Irving Berlin's THIS IS THE ARMY

Posted Nov 8, 2017

In 1942, Irving Berlin broke new ground with a remarkable revue of new songs (and comedy sketches) starring an all-military, all-male cast and featuring some of the legendary composer’s absolute greatest songs, like "This Is The Army, Mr. Jones," "I'm Getting Tired So I Can Sleep," "I Left My Heart at the Stage Door Canteen," "That's What the Well Dressed Man in Harlem Will Wear," and "Oh, How I Hate to Get Up in the Morning." The production not only played Broadway, but then toured the country, was made into a stunning technicolor movie musical in Hollywood, and then was staged for the benefit of service audiences of both the European and Pacific fronts - for the first time, the theater of war became a theater for musical comedy.
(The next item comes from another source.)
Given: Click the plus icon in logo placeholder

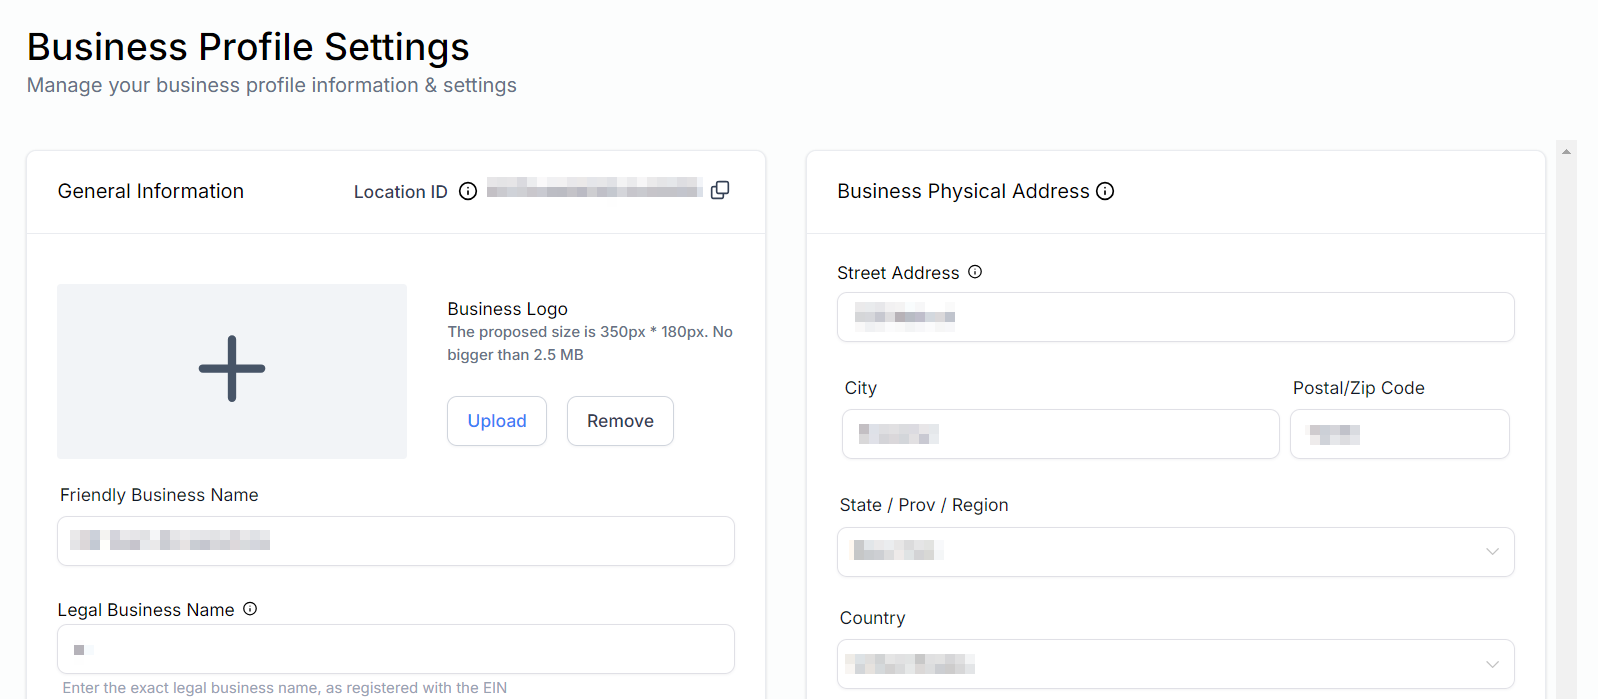Looking at the screenshot, I should (232, 370).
The show broke new ground in all kinds of ways, featuring an ensemble of freely-mixed African-American and Caucasian cast members (way before the Armed Forces were integrated), and even had cross-dressing soldiers, way before "don't ask, don't tell." Irving Berlin, who toured with the show even in some of the most dangerous places in the world, considered This is the Army one of the crowning achievements of his amazing career, and this 75th anniversary staging (the first time it’s been produced since WW2) will show us why.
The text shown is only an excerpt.